Hermeto: um músico praticamente ilimitado enquanto instrumentista (ele é um virtuose e um experimentador radical que tira som de qualquer coisa) e que ao longo de sua carreira conseguiu o grande feito de dialetizar complexidade (compassos quebrados, quiálteras, tempestades de fusas/semi-fusas, politonalidade, etc) e simplicidade (melodiosidade singela, carregada de emoção). Enquanto pensador, entretanto, Hermeto é embaraçosamente deficiente (tal como se pode facilmente constatar lendo ou assistindo as entrevistas que ele concedeu/concede para a imprensa). Pra piorar: ele cultiva um misticismo que, associado à fetichização da técnica, pode ter desdobramentos perigosíssimos (vale lembrar que esse binômio explosivo foi a espinha dorsal da estética nazi-fascista). Esse é o grande paradoxo hermetiano: ele é experimentador com os sons, mas totalmente reacionário no campo da análise estética e da crítica cultural.
Tom Zé não está sozinho na categoria “músicos criativos e não-virtuoses”. David Byrne, David Bowie, Sting, Caetano Veloso (entre tantos outros, salvas as devidas proporções e especificidades) também se enquadram perfeitamente nela: não optaram por um apurado domínio instrumental, mas sim pela via do domínio composicional, cada qual tendo construído para si uma identidade sonora marcante enquanto cancionistas.
Hermeto, por sua vez, também não está sozinho na categoria “músicos criativos e virtuoses”: Stevie Wonder, Prince e Erdal Kizilkay (e vou me deter só nesses 3, embora essa lista também seja longa) também figuram nela.

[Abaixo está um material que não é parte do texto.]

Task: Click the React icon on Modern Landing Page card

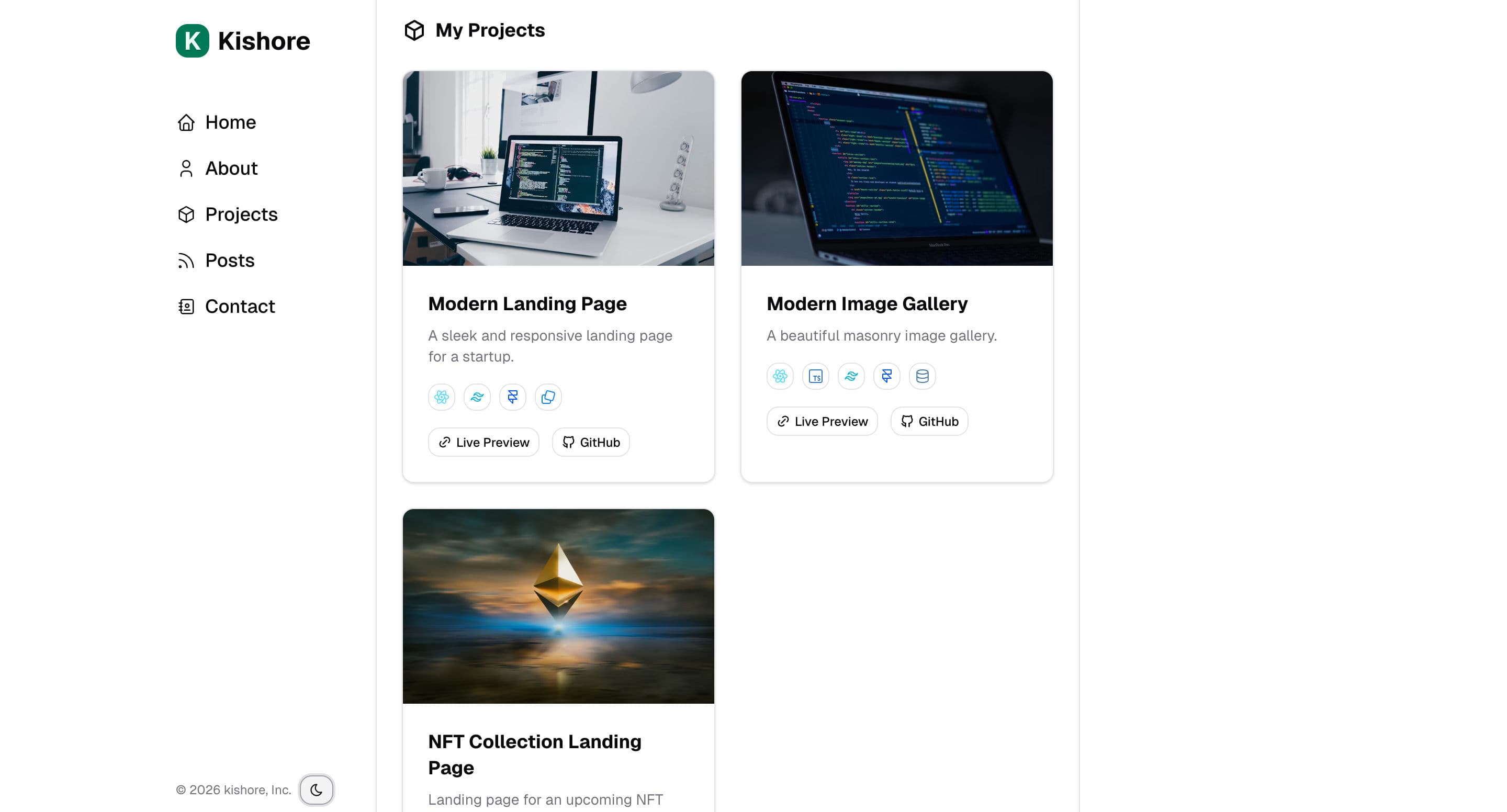Action: click(x=441, y=397)
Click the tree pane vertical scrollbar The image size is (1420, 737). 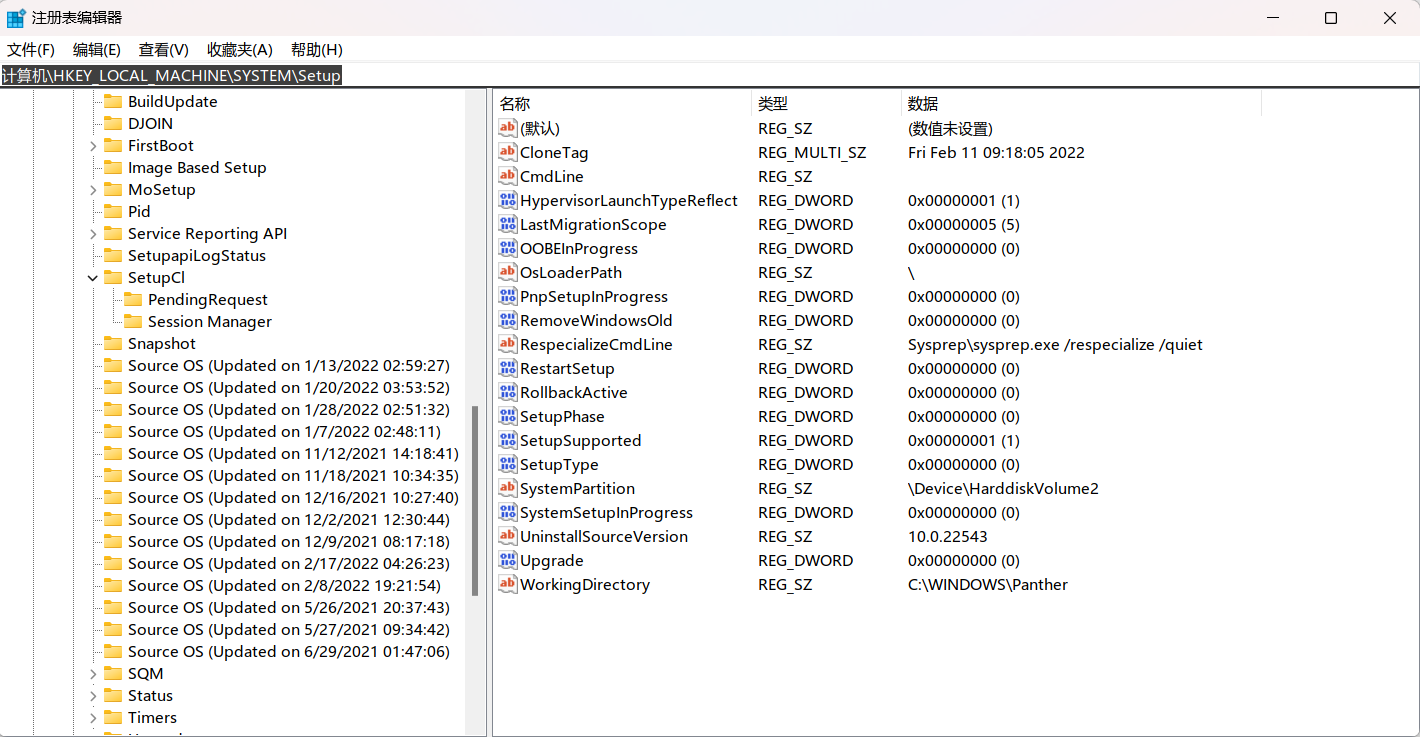point(475,500)
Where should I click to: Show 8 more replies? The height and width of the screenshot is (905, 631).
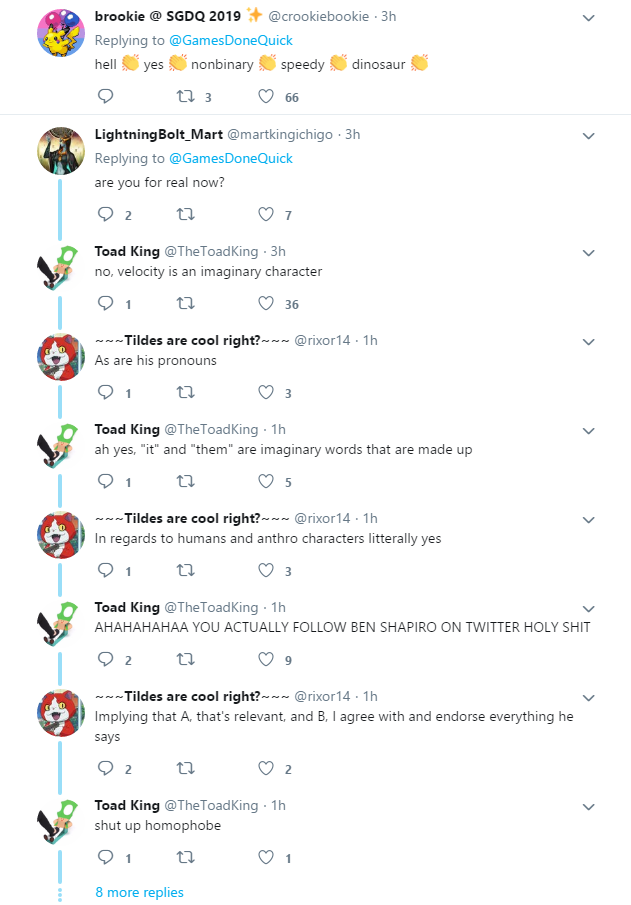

Aliás, não posso deixar de enfatizar meu espanto e admiração por Stevie Wonder que, apesar da cego, toca piano, guitarra, baixo (e até mesmo bateria) com enorme fluência.
Curiosamente (e isso até merece um ensaio mais aprofundado depois), os músicos não-virtuoses são, na sua maioria, ateus ou então pelo menos agnósticos, ao passo que os virtuoses, via de regra, estão imersos no discurso místico-religioso de que se servem para explicar a “beatitude” de suas competências musicais “sobrenaturais”.
Virtuosismo (ou fetichização da técnica): um nazi-fascismo musical ?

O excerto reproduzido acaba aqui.